What this task involves: In the data, extract each line that holds the string "Cincinnati".

Dataset entries:
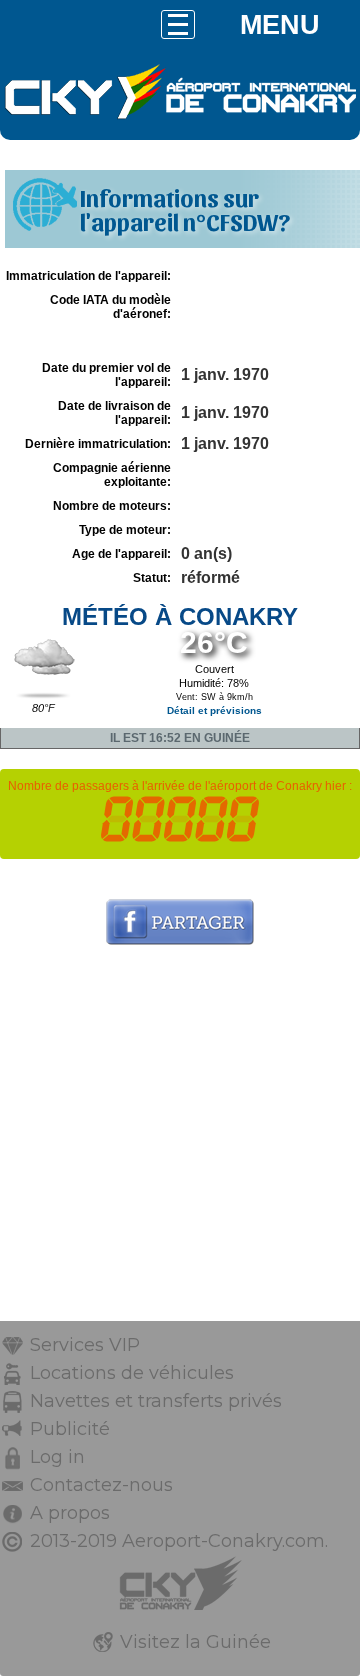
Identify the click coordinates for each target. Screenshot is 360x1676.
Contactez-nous (101, 1485)
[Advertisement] (180, 1141)
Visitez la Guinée (195, 1642)
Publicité (70, 1429)
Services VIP (85, 1345)
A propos (70, 1513)
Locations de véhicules (132, 1373)
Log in (57, 1457)
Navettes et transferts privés (156, 1401)
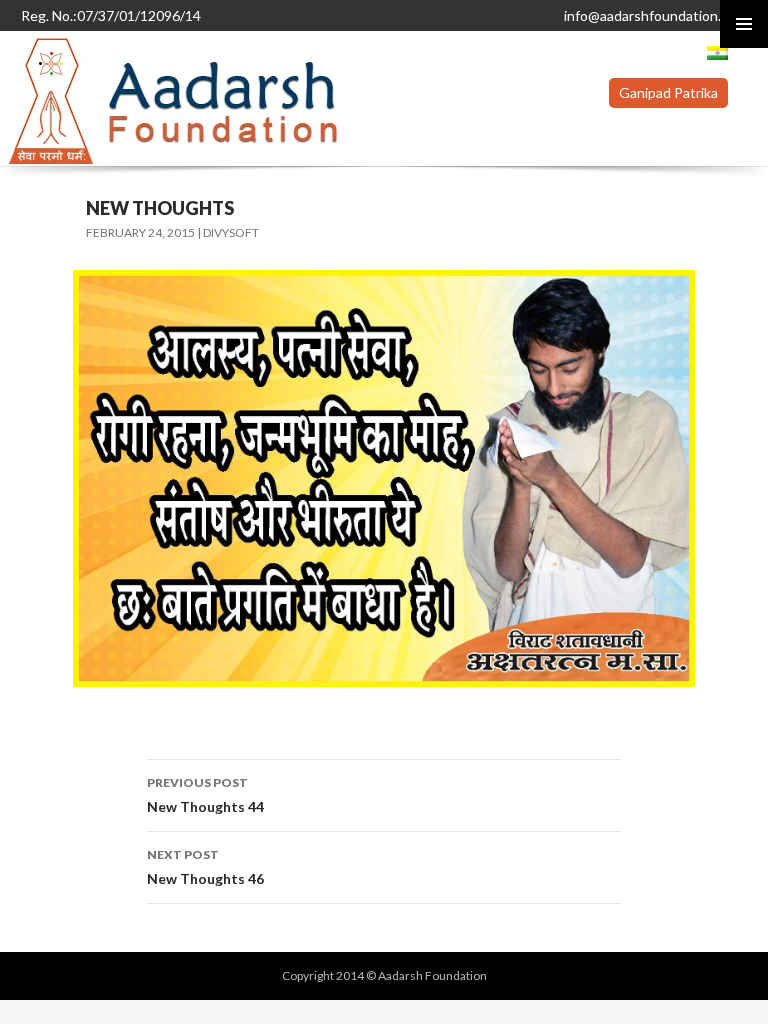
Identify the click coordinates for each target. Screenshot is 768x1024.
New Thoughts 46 (205, 867)
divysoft (231, 232)
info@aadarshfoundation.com (655, 15)
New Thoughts (160, 208)
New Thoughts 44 (205, 795)
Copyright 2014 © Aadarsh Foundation (384, 975)
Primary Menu (744, 24)
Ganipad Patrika (668, 92)
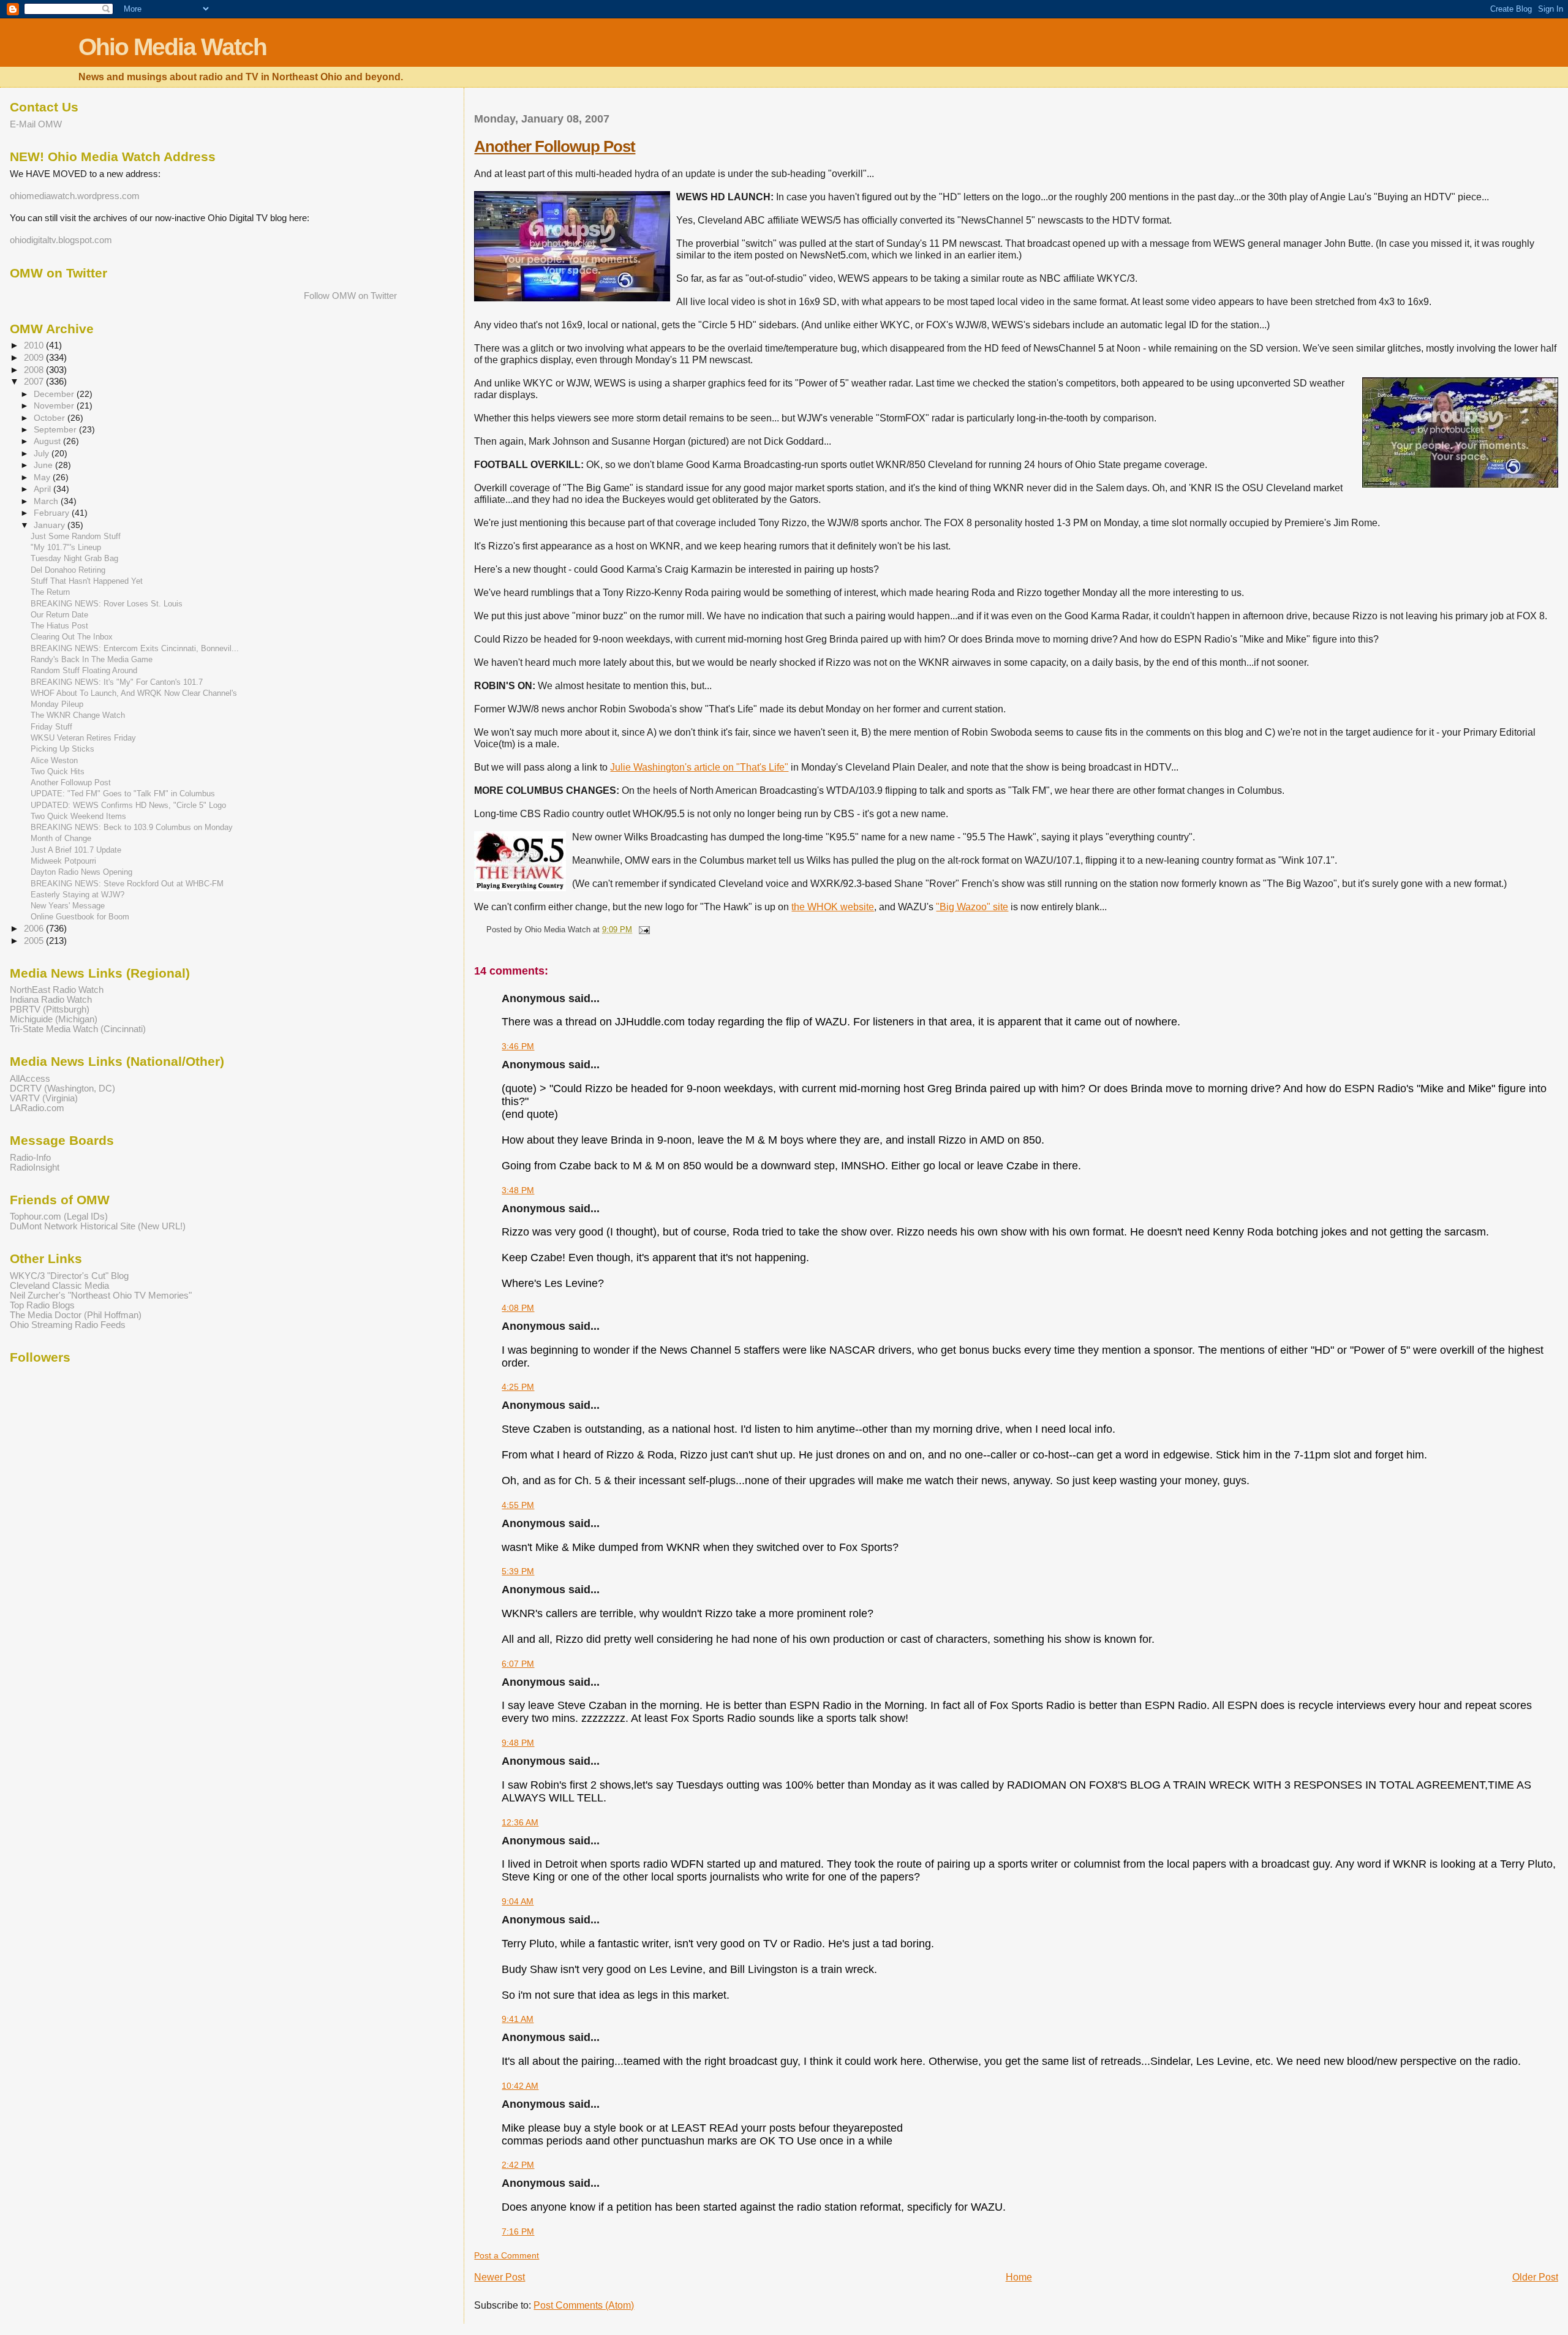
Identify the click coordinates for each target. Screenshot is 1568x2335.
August (48, 441)
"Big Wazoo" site (972, 906)
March (47, 501)
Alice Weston (54, 760)
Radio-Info (30, 1158)
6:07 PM (518, 1664)
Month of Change (61, 838)
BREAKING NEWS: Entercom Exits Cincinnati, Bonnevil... (135, 648)
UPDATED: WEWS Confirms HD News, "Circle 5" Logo (128, 805)
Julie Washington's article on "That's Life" (699, 766)
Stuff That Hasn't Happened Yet (87, 581)
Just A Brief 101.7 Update (76, 849)
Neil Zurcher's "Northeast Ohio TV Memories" (101, 1295)
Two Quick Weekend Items (78, 816)
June (44, 465)
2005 (35, 941)
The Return (50, 592)
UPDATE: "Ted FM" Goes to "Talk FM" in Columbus (123, 793)
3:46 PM (518, 1046)
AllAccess (30, 1079)
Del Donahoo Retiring (68, 570)
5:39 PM (518, 1571)
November (55, 405)
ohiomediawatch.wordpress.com (75, 195)
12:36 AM (520, 1822)
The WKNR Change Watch (78, 715)
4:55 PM (518, 1505)
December (55, 394)
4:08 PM (518, 1308)
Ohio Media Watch (172, 47)
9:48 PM (518, 1743)
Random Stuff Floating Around (84, 670)
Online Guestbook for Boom (80, 916)
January (50, 525)
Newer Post (499, 2276)
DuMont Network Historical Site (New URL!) (98, 1226)
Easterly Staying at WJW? (77, 894)
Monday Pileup (57, 704)
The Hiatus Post (59, 625)
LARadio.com (37, 1108)
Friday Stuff (51, 726)
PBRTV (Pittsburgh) (49, 1009)
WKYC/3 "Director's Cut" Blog (69, 1276)
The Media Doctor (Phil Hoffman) (75, 1315)
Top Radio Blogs (42, 1305)
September (56, 429)
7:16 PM (518, 2231)
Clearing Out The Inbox (72, 636)
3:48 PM (518, 1190)
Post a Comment (506, 2255)
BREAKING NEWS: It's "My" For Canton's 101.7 (117, 682)
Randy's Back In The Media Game (92, 659)
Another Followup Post (554, 146)
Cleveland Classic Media (59, 1286)
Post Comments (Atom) (583, 2304)
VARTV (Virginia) (44, 1098)
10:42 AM (520, 2086)
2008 (35, 370)
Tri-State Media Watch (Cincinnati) (78, 1029)
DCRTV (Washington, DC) (62, 1088)
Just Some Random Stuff (76, 536)
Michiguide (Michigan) (53, 1019)
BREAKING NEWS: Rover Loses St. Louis (107, 603)
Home (1019, 2276)
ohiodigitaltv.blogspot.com (61, 240)
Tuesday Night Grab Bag (74, 558)
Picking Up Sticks (62, 748)
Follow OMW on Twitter (350, 295)
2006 (35, 929)
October (50, 418)
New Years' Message (68, 905)
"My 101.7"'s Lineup (66, 547)
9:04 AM (517, 1901)
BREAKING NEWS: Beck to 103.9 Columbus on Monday (132, 827)
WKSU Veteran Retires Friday (83, 737)
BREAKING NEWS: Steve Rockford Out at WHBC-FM (127, 883)
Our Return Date (59, 614)
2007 (35, 382)
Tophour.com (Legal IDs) (59, 1216)
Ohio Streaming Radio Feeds (68, 1325)
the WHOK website (832, 906)
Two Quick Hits (58, 771)
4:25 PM (518, 1387)
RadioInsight (34, 1167)
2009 (35, 358)
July (42, 453)
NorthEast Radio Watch (57, 990)
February (53, 513)
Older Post (1535, 2276)
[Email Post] (642, 929)
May (43, 477)
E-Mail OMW (36, 124)
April (43, 489)
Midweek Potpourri (63, 861)
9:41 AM (517, 2019)
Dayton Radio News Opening (81, 872)
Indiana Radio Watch (51, 1000)
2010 (35, 345)
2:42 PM (518, 2165)
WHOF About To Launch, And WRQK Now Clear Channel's (134, 693)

Answer section:
BREAKING NEWS: Entercom Exits Cincinnati, Bonnevil... (135, 648)
Tri-State Media Watch (Cincinnati) (78, 1029)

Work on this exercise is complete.